American political commentator

Henry Charles Hurt III (born November 3, 1971) is an American political commentator. He is currently the opinion editor of The Washington Times, as well as a co-host of Fox & Friends Weekend. Hurt's views have been considered to be Republican-leaning.

==Career==
Hurt began his newspaper career as a boy in Chatham, Virginia, writing and publishing the "Gilmer Gazette," named for the street on which he lived. During college at Hampden-Sydney College in Virginia he did stints at the Danville Register & Bee, the Richmond Times-Dispatch and the St. Louis Post-Dispatch. His first full-time job after graduating in 1995 was at The Detroit News where he became a replacement worker during a bitter strike. He worked at the paper until 2001, when he moved to the Washington, D.C. area to join the staff of The Charlotte Observer.

From 2003 to 2007, Hurt covered the U.S. Congress as a reporter for The Washington Times before leaving to join The New York Post. Hurt was The New York Post's D.C. Bureau Chief and news columnist covering the White House for five years.

In 2011, he rejoined The Washington Times as a political columnist. In December 2016, Hurt was named the opinion editor.

National Review editor Rich Lowry described Hurt as "an early adopter of Donald Trump populism."

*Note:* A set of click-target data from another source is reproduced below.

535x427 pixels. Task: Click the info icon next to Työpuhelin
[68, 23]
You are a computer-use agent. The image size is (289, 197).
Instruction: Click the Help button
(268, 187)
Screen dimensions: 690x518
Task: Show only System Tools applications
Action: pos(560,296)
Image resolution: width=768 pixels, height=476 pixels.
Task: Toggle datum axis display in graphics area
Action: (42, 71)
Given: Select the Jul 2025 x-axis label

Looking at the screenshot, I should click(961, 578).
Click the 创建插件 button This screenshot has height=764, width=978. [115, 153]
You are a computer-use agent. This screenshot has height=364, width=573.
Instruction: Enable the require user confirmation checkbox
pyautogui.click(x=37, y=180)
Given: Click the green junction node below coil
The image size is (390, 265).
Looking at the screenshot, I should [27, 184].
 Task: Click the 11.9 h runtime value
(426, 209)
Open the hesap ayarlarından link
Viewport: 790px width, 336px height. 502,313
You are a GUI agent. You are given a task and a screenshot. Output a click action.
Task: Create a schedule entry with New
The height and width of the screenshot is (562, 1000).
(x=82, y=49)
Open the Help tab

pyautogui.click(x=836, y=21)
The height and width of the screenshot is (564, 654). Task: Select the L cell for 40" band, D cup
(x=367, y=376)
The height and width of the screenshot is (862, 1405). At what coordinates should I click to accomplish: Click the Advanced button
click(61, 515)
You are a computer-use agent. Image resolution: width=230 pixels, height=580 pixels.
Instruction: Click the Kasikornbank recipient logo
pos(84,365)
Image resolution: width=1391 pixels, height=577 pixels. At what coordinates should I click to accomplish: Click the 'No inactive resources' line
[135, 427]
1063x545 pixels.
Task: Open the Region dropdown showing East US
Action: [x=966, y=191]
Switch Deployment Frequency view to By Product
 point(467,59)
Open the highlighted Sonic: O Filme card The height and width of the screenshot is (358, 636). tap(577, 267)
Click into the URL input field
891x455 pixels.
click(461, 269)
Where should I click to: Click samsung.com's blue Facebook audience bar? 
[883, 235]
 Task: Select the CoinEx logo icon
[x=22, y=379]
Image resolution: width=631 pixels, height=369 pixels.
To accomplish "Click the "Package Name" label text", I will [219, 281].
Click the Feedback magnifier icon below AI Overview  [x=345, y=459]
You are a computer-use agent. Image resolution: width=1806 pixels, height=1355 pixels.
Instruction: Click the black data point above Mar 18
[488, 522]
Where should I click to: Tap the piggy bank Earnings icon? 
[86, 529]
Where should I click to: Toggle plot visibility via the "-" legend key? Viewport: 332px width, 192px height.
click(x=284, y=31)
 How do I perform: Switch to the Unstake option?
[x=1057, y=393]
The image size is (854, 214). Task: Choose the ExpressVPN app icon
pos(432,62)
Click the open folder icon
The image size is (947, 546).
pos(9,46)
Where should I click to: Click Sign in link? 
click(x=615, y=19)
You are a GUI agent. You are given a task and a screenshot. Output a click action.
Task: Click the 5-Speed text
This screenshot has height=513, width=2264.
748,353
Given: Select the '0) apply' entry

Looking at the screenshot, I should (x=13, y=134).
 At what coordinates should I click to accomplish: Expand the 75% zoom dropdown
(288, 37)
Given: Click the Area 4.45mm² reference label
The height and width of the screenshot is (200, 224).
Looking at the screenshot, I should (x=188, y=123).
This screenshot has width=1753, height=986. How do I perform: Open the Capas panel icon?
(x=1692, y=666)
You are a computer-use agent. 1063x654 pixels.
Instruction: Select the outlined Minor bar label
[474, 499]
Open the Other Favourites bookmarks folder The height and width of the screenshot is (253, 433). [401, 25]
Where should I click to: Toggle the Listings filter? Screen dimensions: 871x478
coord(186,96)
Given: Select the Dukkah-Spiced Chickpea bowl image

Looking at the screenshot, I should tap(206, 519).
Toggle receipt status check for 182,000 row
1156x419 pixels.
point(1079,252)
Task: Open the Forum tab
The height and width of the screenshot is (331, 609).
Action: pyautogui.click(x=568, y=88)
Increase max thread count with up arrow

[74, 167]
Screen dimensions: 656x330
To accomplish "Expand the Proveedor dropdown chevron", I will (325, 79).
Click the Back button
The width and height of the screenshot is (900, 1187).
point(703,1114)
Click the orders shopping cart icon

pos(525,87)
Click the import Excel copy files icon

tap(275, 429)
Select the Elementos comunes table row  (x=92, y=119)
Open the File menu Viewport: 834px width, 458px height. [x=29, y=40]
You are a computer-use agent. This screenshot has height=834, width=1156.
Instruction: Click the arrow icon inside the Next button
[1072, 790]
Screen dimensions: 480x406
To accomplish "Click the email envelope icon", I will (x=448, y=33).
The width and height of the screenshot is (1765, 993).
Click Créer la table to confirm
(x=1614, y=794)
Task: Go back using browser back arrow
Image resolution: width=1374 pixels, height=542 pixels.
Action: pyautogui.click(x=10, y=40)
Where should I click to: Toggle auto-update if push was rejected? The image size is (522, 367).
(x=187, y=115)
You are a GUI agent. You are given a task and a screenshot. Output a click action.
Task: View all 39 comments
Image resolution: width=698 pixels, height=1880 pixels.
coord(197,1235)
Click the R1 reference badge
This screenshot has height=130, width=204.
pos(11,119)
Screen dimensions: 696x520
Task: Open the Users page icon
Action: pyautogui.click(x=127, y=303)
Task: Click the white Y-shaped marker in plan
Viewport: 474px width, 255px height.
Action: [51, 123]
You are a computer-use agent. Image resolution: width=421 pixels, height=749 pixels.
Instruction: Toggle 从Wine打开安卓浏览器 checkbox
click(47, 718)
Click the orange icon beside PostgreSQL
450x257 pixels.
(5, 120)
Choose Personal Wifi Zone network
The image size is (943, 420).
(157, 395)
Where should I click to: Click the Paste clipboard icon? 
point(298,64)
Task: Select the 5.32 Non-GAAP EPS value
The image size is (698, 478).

In January 2025, it was announced that he was named co-host of Fox & Friends Weekend.

==Personal life==
Hurt was born in Chatham, Virginia. Hurt is the son of investigative journalist and former Reader's Digest editor Henry C. Hurt and his wife, Margaret Nolting Williams. His older brother, Robert Hurt, is a former United States Congressman. Charles Hurt had been a possible congressional candidate before his brother's term ended in 2016. Hurt and his wife, Stephanie, have three children.